Backup tight end Jarod Posthumus fumbled while returning the opening kickoff Saturday against Michigan State – leading to a Spartans touchdown – and Minnesota fell behind 17-0 before eventually falling 44-38 for its second loss is two weeks.

The Gophers (6-2, 2-2 Big Ten) viewed Saturday’s game as an opportunity to forget about their 38-35 loss to the Wolverines. Instead, they appeared to have the football equivalent of a hangover from the week before.

In its first period since allowing 31 fourth-quarter points to Michigan, the Minnesota defense was picked apart by Michigan State quarterback Jeff Smoker, who was 10-for-16 passing for 106 yards in the quarter.

The Spartans (7-1, 4-0) scored on each of their first three possessions and led the entire game.

“It’s hard to play from behind against any team,” Minnesota wide receiver Tony Patterson said. “We just shot ourselves in the foot early, and it was hard to dig ourselves out of that hole.”

With the Michigan State defense stifling the Gophers normally potent running attack, Minnesota quarterback Asad Abdul-Khaliq turned to the passing game and engineered consecutive touchdown drives. The second pulled the Gophers within seven points at 24-17 with just 48 seconds remaining in the first half.

But just when it looked as though Minnesota had seized the momentum, disaster struck.

DeAndra Cobb returned the ensuing kickoff 100 yards for a touchdown to increase Michigan State’s lead to 14.

Then, with the Gophers content to run out the remaining time on the clock before halftime, running back Marion Barber III fumbled. Michigan State recovered, and Dave Rayner booted a 50-yard field goal at the gun to make it 34-17.

“In big ballgames where you’ve got two good teams going at it, the special teams can turn the tide,” Michigan State coach John Smith said. “That’s what happened.”

Defensively, Minnesota made enough adjustments to contain Smoker and Michigan State’s spread offense for most of the second half.

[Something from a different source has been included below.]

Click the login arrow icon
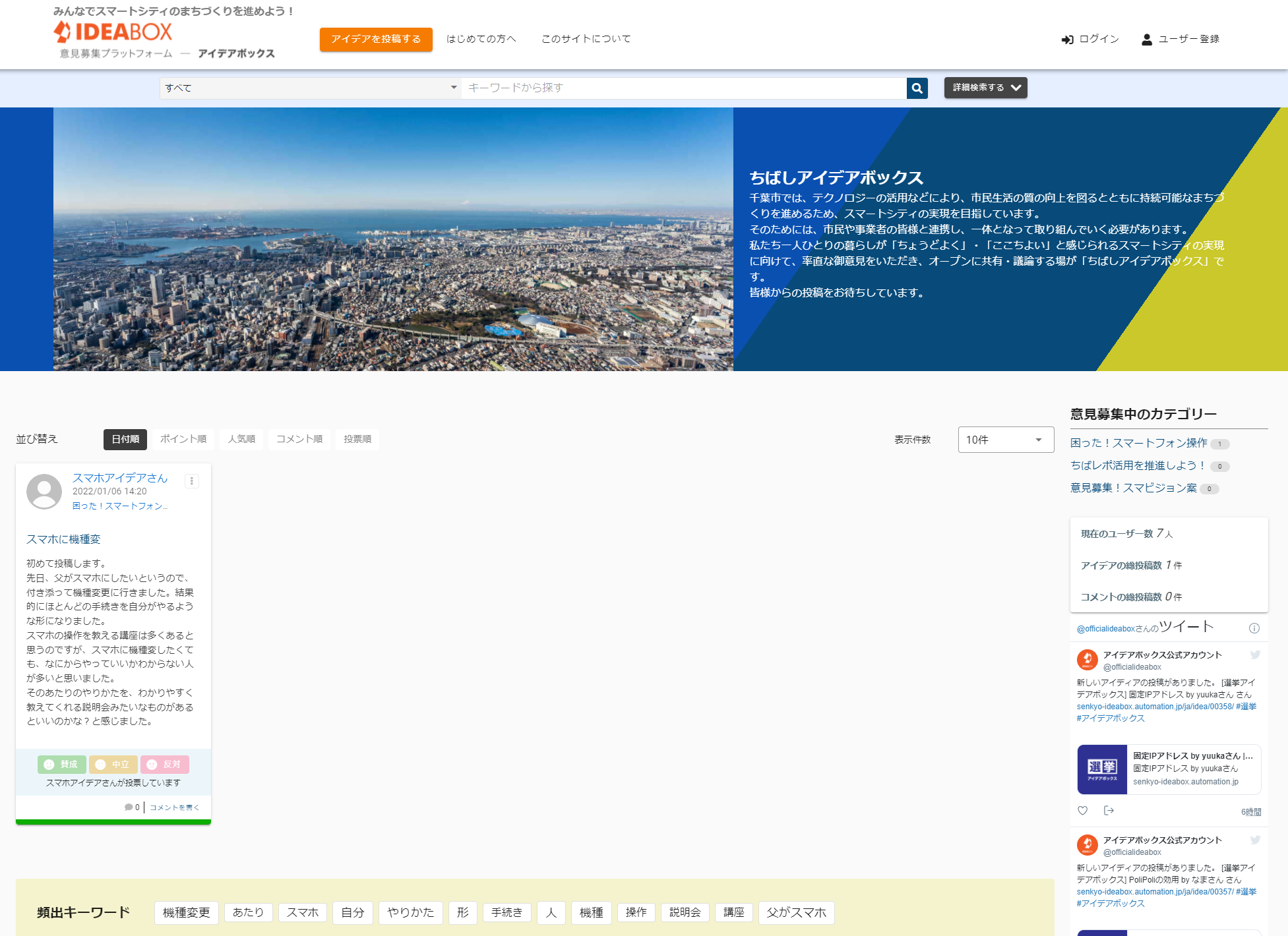The height and width of the screenshot is (936, 1288). [1067, 40]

But the Gophers’ lack of a pass rush gave Smoker more time in the pocket than a billiard ball, and Minnesota was unable to force a single Spartan turnover.

“After the first quarter I felt the defense responded well,” Minnesota safety Eli Ward said. “Going into the second half we were making more plays, but unfortunately, it wasn’t enough.”

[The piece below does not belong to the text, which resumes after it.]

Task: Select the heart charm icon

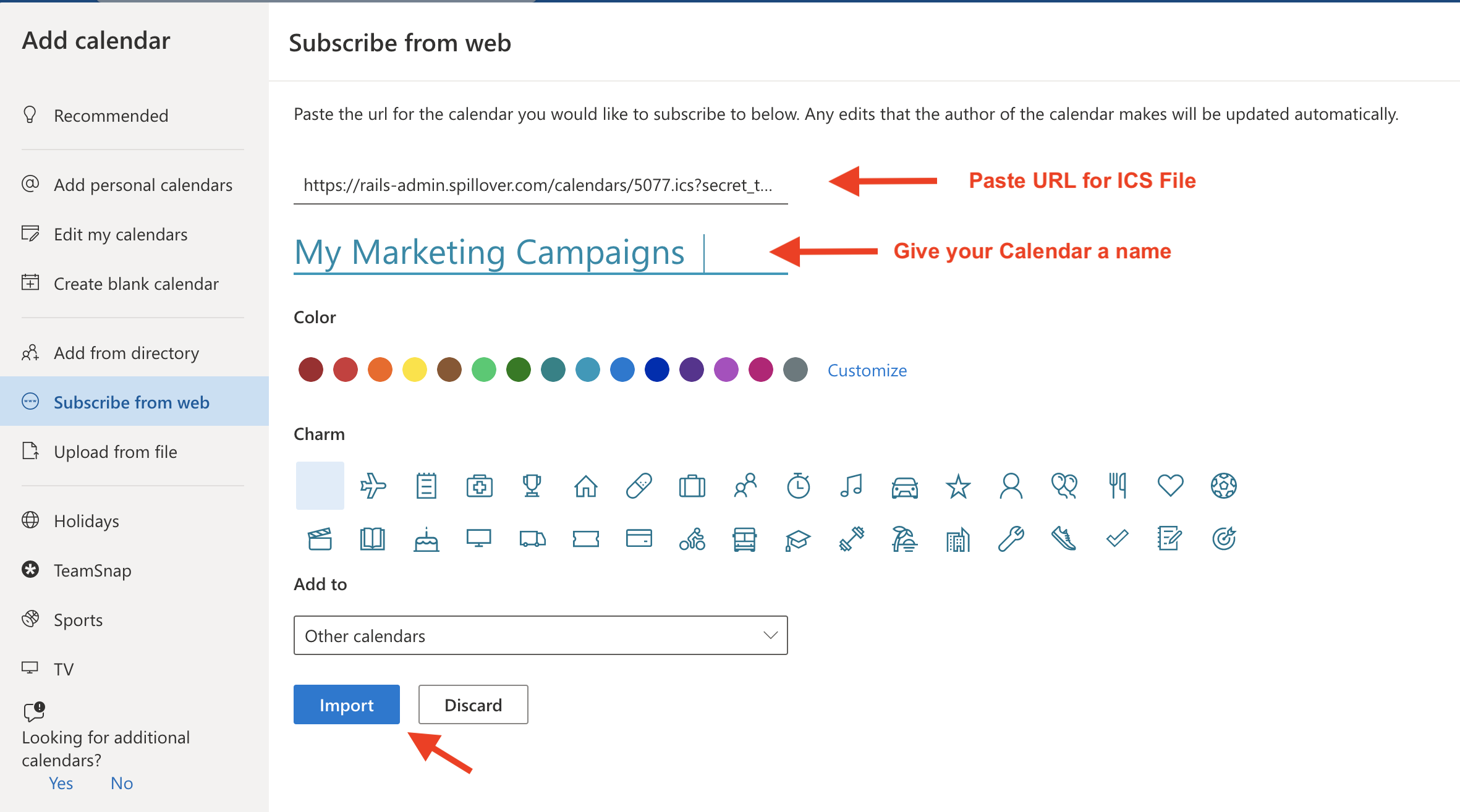Action: [1170, 486]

Abdul-Khaliq finished with one of his best statistical Gopher games, passing for a career-high 377 yards and four touchdowns. He also scrambled for 40 yards on the ground.

Wide receiver Aaron Hosack set personal bests with eight catches for 113 yards and two touchdowns. Patterson added six catches for 98 yards and a score.

Despite some gaudy aerial numbers, Minnesota’s offense struggled to find a rhythm through much of the game once Michigan State stopped the run.

Although he did have a 1-yard touchdown plunge in the second quarter, Barber had his worst game of the season by far – gaining just 19 yards on 14 carries.

As a team, Minnesota finished with 148 yards rushing. Its previous low this season was 241 versus Northwestern.

The Spartans defensive line controlled the game from the beginning, stuffing the run and forcing four sacks. That was without senior defensive end Greg Taplin – tied for the team lead with three sacks – who sat out with a sprained knee.

“My hat goes off to those guys,” Abdul-Khaliq said. “They may not be the best athletic-wise, but as far as being motivated and going hard every play, I would have to say yes (they’re as good as anyone).”

Despite trailing the entire game, Minnesota remained within striking distance into the fourth quarter. Down 37-24, the Gophers drove to the Michigan State 22-yard line. But a halfback pass on fourth down was sniffed out, and Minnesota turned the ball over on downs.

Three plays later, Michigan State running back Jason Teague broke off a 60-yard touchdown run to ice the game.

Abdul-Khaliq added late touchdown passes to Jakari Wallace and Hosack to close the gap in the final score. But Minnesota lost this game early with costly turnovers and mistakes on special teams.

“The whole team was prepared,” Abdul-Khaliq said. “We were hyped up for this game because we felt like we definitely had to get up from last week (against Michigan).

“It just didn’t happen. We had some real bad turnovers, and things just kind of rolled their way.”